Dans un dispositif très simple mais redoutablement efficace, les trois autres danseurs sont déjà sur le plateau, à cour et jardin. Et les voilà qui s’incrustent dans le mouvement de Boštjan Antončič. Débute alors une série de phrases où l’on perçoit instantanément la signature d’Anne Teresa de Keersmaeker. Dans une série de déboulés, les quatre danseurs enchaînent tours, vrilles, spirales. On y discerne aussi une géométrie moins implacable, des élans de libertés et peut-être même d’improvisation dans la danse. L’impact physique de la chorégraphie est colossal, l’engagement des danseurs exceptionnels. Ils maîtrisent leurs entrées et sorties dans cette ronde infernale qui s’opère souvent en silence quand une séquence inattendue nous fait entendre un mouvement des Quatre saisons dans une chorégraphie a capella. C’est le jeu de percussions des pieds de Lav Crnčević et José Paulo dos Santos qui scandent le concerto telle une danse de claquettes.

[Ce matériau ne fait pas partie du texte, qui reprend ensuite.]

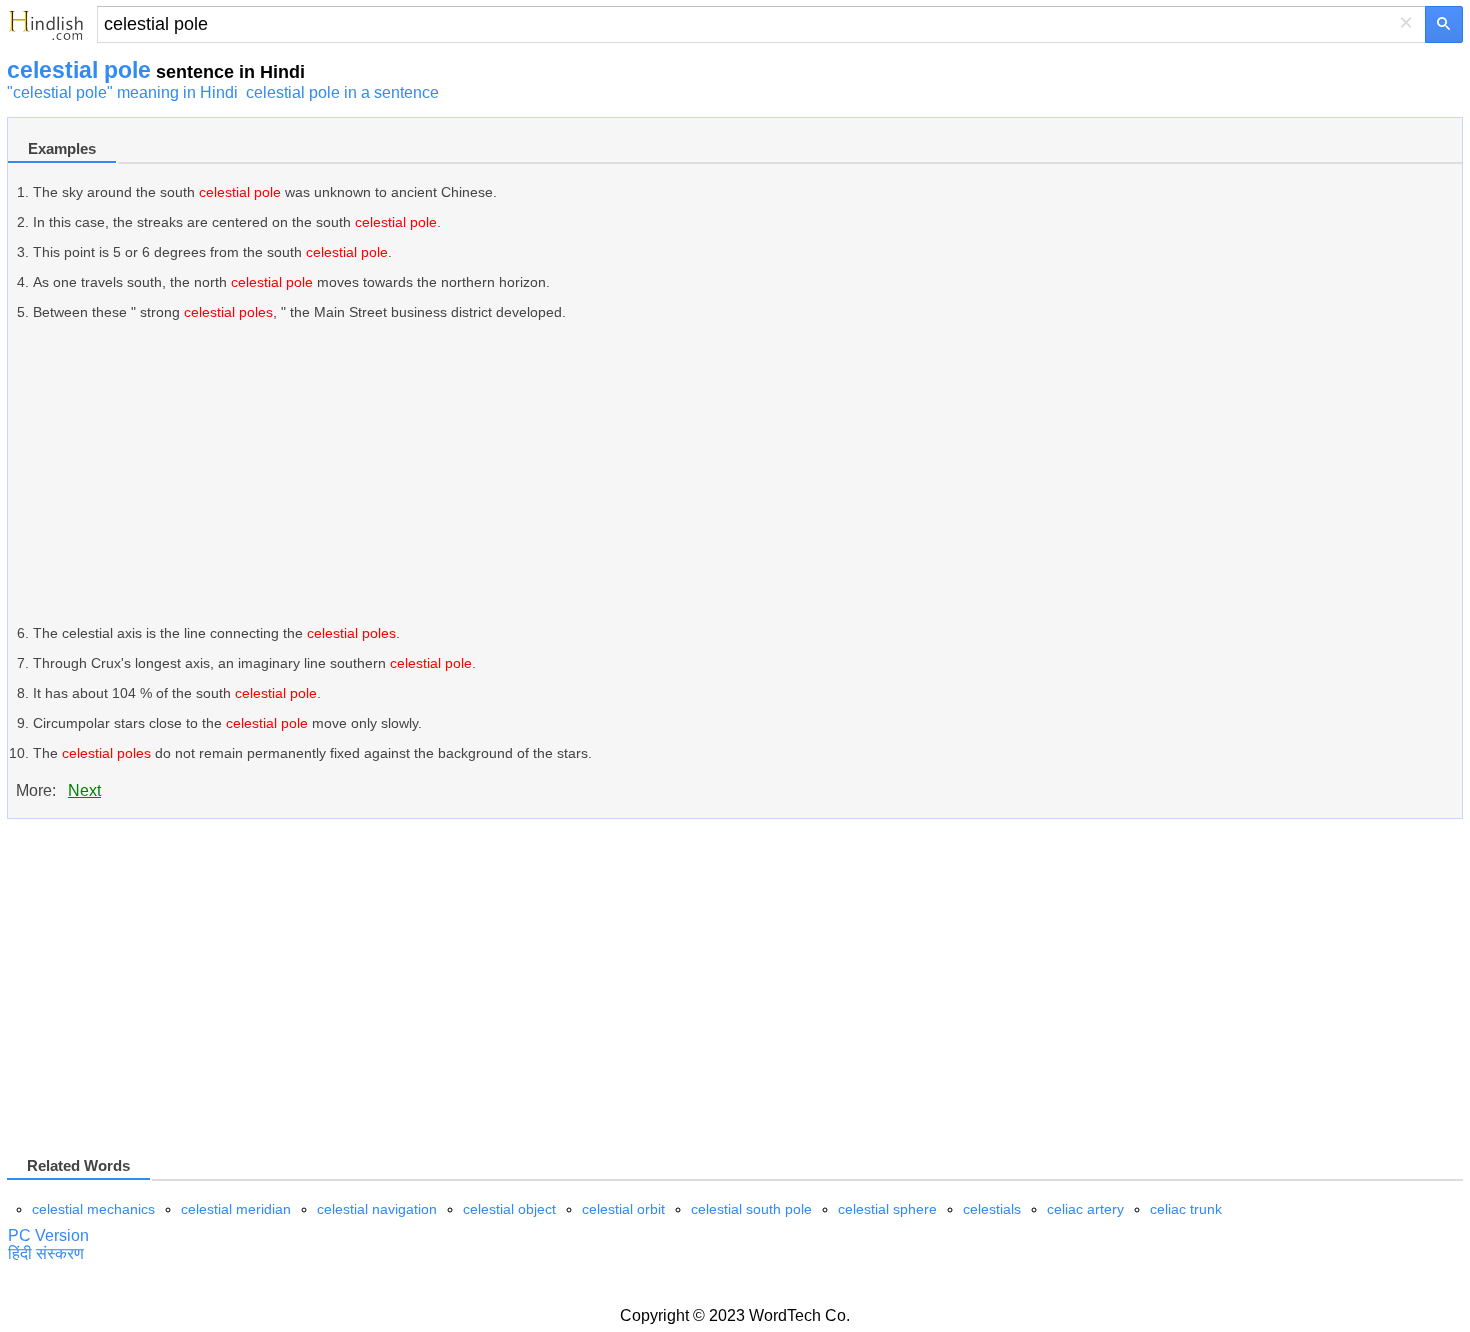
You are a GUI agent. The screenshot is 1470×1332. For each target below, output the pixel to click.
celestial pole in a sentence (342, 92)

Il Cimento dell’Armonia e dell’Inventione, pièce chambriste, doit beaucoup à ses quatre interprètes exceptionnels qui font oublier les quelques longueurs ou redites du spectacle. Il faut sans hésitation citer Nassim Baddag. Ce danseur français autodidacte a débuté la breakdance à l’âge de 9 ans avant de se former à la danse contemporaine. Il introduit dans ce ballet une note dissonante du plus bel effet, enchaînant des figures de hip-hop, jouant des ralentis avec une splendide virtuosité. Plus immédiat, moins cérébral que certains des opus d’Anne Teresa de Keersmaeker, Il Cimento dell’Armonia e dell’Inventione, bénéficie sans aucun doute de l’apport et du regard de Radouan Mriziga et en fait un joli spectacle à quatre mains.
Il Cimento dell’Armonia e dell’Inventione d’Anne Teresa de Keersmaeker et Radouan Mriziga, avec Boštjan Antončič, Nassim Baddag, Lav Crnčević et José Paulo dos Santos. Samedi 29 juin 2024 à Le Zef Marseille, dans le cadre du Festival de Marseille. À voir en tournée : du 13 au 22 septembre au Théâtre de la Ville, du 23 au 26 avril au Théâtre National de Bretagne.
Le Festival de Marseille continue jusqu’au 6 juillet.